According to a report published in today's Wall Street Journal, Bixby has not been a good student when it comes to learning the English language. Apparently, Samsung's AI personal assistant is failing grammar and is also having problems with syntax. This means that Bixby is having difficulties creating sentences in English. The problem, as far as Samsung is concerned, is that competing assistants like Google Assistant and Siri have no problem turning out a snappy sentence in English when called on to do so.

The Journal's report says that it won't be before late June at the earliest before Bixby is launched in the U.S., a month later than the May launch that Sammy was originally aiming for. The delay in launching Bixby could affect sales of the recently released Samsung Galaxy S8 and Samsung Galaxy S8+ in the U.S., even though market research firm Ovum says that only 9% of smartphone users access their personal assistant on a regular basis. And only 50% of consumers have an interest in digital assistants like Bixby, Siri, Cortana and Google Assistant.

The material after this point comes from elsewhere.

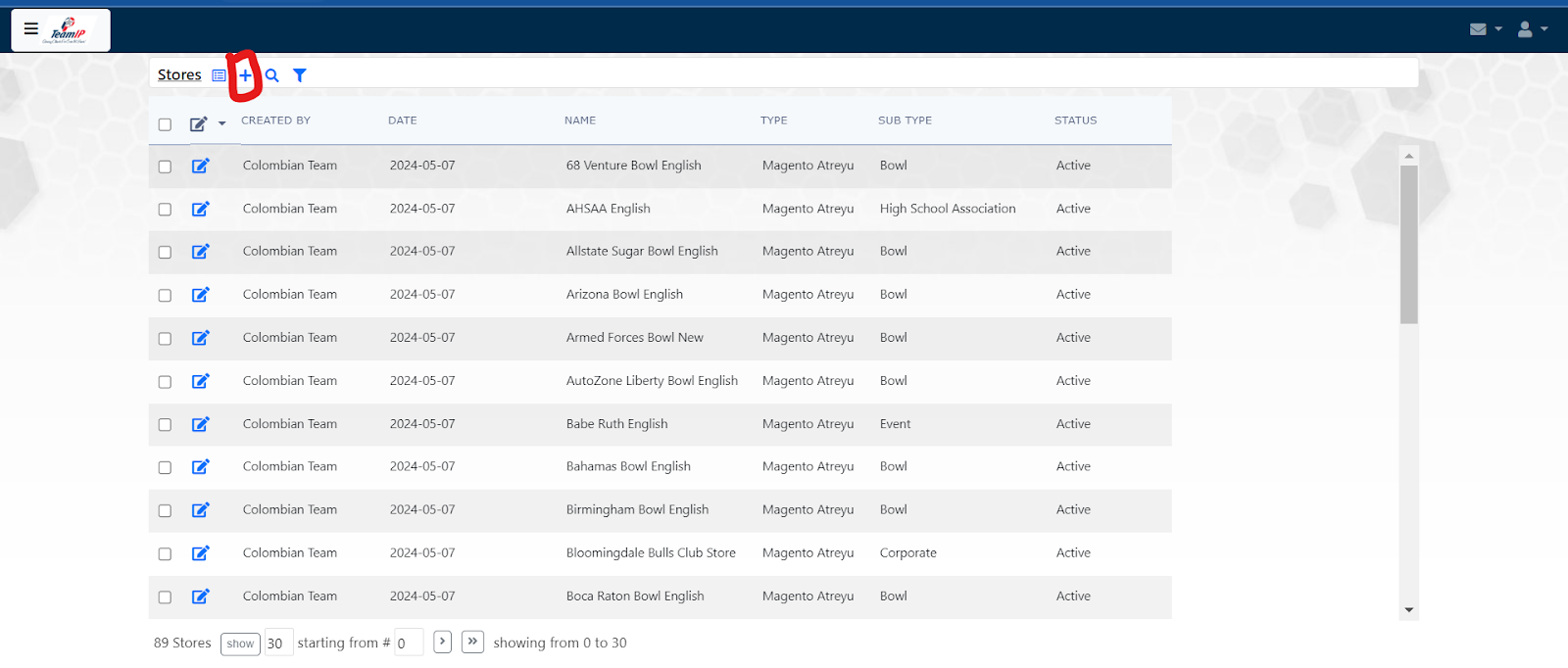Open the hamburger navigation menu
Screen dimensions: 1568x668
pyautogui.click(x=31, y=29)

Still, the Samsung Galaxy S8 is on its way to topping the sales generated last year by the Samsung Galaxy S7. The latter became the highest grossing smartphone in Samsung's history. The company obviously does not want a problem with Bixby to prevent a new sales record from being set.

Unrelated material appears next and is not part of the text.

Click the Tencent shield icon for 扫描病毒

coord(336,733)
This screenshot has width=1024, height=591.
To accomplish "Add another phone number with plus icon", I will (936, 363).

Ovum says that there are 3.5 billion active devices that have a native AI assistant on board. By 2021, the company expects that figure to reach 7.5 billion active devices. That would be more than the entire world population for that year, based on computations by the U.S. Census Bureau. Google Assistant is projected to have a leading 23% market share of the market for AI assistants by 2021, followed by Bixby's 15%. Siri will be third with 13%, followed by Alexa's 4%. But this is all a pipe dream for Bixby unless Samsung straightens out the current problem the personal AI assistant is having with the English language.